Musée Jacquemart-André
A Florence au XVIe s, période de graves conflits, les élites souhaitent se faire portraiture. L’esprit de la Renaissance a fait passer l’humanisme avant le théocentrisme, l’individu se pense la plus belle création de Dieu et son portrait doit être ressemblant pour laisser l’exact souvenir du personnage (souvent flatté), il doit aussi parfaitement montrer le statut social du modèle en jouant de détails bien choisis, souvent symboliques, et de tissus. Les peintres de talent connaissent ces nouveaux codes qui mettent en valeur un modèle mais ils doivent évoluer pendant ce cinquecento de forts contrastes.
L’exposition du Musée Jacquemart André, qui regroupe des œuvres provenant des établissements muséaux les plus prestigieux (Vatican, Offices, Collections Royales d’Angleterre, Musée du Louvre, Musée de Francfort, montre un art du portrait évoluant avec la politique
En 1494, chute de Pierre de Médicis fils de Laurent le Magnifique. La République s’installe à Florence mais un homme puissant la dirige, le Dominicain Savonarole. En 1492, peut avant la mort de Laurent, la foudre a détruit le lanternon du Duomo qui faisait la fierté des florentins. Le prédicateur parle déjà de justice divine punissant les mœurs dépravés il reste peu de témoignage de ces hommes intègres. Baccio della Porta, futur Fra Bartolomeo, peint un portrait saisissant du moine à profil d’oiseau de proie revêtu du capuchon noir de l’habit dominicain. Tableaux, livres, vêtements et bijoux brulent sut le bucher des vanités. Mais Savonarole brûlera lui aussi, excommunié et rejeté par les florentins qui l’avaient suivi, hommes au regard mélancolique, et femmes vêtus de noir et sans bijoux, les valeurs stoïcienne de ces Républicains sont mises en valeur. On prône l’amitié et l’étude. Peu de portrait de ces gens austères mais déjà des œuvres de Pontormo du Rosso qui viendra mourir à Fontainebleau, d’Andrea del Sarto.
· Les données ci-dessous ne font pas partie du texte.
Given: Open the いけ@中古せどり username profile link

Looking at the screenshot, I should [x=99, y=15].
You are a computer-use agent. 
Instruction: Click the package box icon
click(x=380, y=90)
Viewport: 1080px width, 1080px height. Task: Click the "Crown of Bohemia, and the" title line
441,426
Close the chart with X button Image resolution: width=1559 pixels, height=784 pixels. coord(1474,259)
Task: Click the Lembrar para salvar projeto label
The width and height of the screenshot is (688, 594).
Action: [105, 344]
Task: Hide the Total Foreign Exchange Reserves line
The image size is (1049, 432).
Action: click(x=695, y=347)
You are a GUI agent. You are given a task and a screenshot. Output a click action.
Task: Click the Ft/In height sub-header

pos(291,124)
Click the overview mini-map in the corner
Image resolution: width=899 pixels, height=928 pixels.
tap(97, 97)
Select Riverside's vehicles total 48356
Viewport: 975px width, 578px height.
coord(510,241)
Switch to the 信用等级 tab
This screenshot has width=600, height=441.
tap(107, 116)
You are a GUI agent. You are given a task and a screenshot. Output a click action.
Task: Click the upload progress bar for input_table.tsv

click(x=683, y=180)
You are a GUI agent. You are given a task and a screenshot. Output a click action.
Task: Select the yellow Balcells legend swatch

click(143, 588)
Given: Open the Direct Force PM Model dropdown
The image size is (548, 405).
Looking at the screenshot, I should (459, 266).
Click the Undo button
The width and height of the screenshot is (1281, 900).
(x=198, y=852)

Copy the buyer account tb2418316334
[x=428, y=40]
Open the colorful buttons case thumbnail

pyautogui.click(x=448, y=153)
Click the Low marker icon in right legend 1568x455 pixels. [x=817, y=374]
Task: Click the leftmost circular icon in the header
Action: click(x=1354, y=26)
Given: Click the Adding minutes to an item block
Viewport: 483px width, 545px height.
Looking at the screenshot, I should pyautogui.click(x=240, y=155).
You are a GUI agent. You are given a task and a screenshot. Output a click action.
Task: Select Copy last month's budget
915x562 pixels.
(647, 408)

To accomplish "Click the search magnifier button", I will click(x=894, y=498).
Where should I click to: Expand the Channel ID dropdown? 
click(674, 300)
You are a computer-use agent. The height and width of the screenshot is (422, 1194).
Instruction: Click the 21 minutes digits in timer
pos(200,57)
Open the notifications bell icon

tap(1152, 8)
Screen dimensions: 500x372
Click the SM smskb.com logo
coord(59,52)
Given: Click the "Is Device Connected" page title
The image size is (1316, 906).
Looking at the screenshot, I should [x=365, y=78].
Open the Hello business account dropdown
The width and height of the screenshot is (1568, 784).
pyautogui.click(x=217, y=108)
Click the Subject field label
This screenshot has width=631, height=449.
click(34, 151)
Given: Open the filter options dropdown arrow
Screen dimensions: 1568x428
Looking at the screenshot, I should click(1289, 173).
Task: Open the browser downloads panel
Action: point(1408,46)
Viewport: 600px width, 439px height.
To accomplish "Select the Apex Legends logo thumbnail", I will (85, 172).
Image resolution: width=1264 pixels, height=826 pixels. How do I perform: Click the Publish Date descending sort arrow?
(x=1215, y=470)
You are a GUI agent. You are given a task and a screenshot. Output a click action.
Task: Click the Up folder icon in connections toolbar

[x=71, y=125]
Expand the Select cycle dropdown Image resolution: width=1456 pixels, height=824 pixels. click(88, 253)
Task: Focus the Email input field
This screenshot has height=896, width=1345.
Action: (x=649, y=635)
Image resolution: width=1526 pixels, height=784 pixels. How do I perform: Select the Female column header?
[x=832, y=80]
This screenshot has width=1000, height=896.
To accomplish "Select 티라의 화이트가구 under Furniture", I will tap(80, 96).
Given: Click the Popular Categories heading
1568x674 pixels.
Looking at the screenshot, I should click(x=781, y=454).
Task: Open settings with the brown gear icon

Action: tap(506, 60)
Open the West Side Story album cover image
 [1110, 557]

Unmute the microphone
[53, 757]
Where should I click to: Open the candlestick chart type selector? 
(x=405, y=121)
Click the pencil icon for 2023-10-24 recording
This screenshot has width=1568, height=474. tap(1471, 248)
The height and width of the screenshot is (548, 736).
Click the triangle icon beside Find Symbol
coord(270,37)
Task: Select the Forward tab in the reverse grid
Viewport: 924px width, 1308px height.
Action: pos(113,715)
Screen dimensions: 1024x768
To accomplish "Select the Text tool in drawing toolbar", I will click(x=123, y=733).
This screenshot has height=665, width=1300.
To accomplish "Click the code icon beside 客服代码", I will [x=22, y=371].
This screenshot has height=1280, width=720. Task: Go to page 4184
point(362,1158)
Dans la salle suivante les guerriers dominent, en armure. Les Médicis reviennent au pouvoir par la force, Alessandro de Médicis et Lorenzino, derniers descendants de la branche aînée issue de Cosme l’ancien, se haïssent. Allessandro, le tyran peint par Vasari 1er historien d’art italien de cette époque, est tué par ce cousin jaloux, le Lorensaccio de notre littérature. La branche cadette arrive au pouvoir avec le jeune Cosme, futur Come 1er qui met au point une véritable politique de propagande pour affirmer le pouvoir de la dynastie Médicis. Grâce au portrait de son condottiere de père, Giovanni dale Bande Nere , très aimé du peuple, puis les siens sculptés dans la même attitude par Bandinelli, ou déjà peints par Agnolo Bronzino qui sera son peintre préféré. Le grand homme de guerre Stefano Colonna est lui aussi mis en scène par Le Bronzino.
La Cour s’est crée autour du premier duc ; on envoie des tableaux aux cours étrangères car Cosme a épousé Eléonore de Tolède, fastueux grand parti car fille du Vice-Roi de Naples, très élégante. Le portrait de cour domine alors avec Bronzino, élégant, aux vêtements charges d’une profusion d’or, de perles et pierreries, lourd message politique. Le modèle est idéalisé (Marie de Médicis, notre future reine, est méconnaissable peinte par Santi di Tito). Les enfants ne sont pas oubliés. Autour d’eux les artistes s’expriment et se portraiturent, les écrivains poètes et musiciens (Joueur de luth de Salviati), la riche bourgeoisie lettrée aussi, vêtue du drap aux 23 manipulations de création qui l’ont fait le plus beau du monde. Avec eux le faste devient discret la représentation est plus intimiste (portrait de Lorenzo Lenzi), on joue avec la caricature (portrait de Laura Battiferi) ou l’expression des sentiments, on manie l’allégorie (allégorie de l’Amitié par Mirabello Cavalori). Les portraits d’enfants deviennent parfois symbolistes. Le portrait du cinquecento a commencé dans la simplicité, il a vécu. B.F.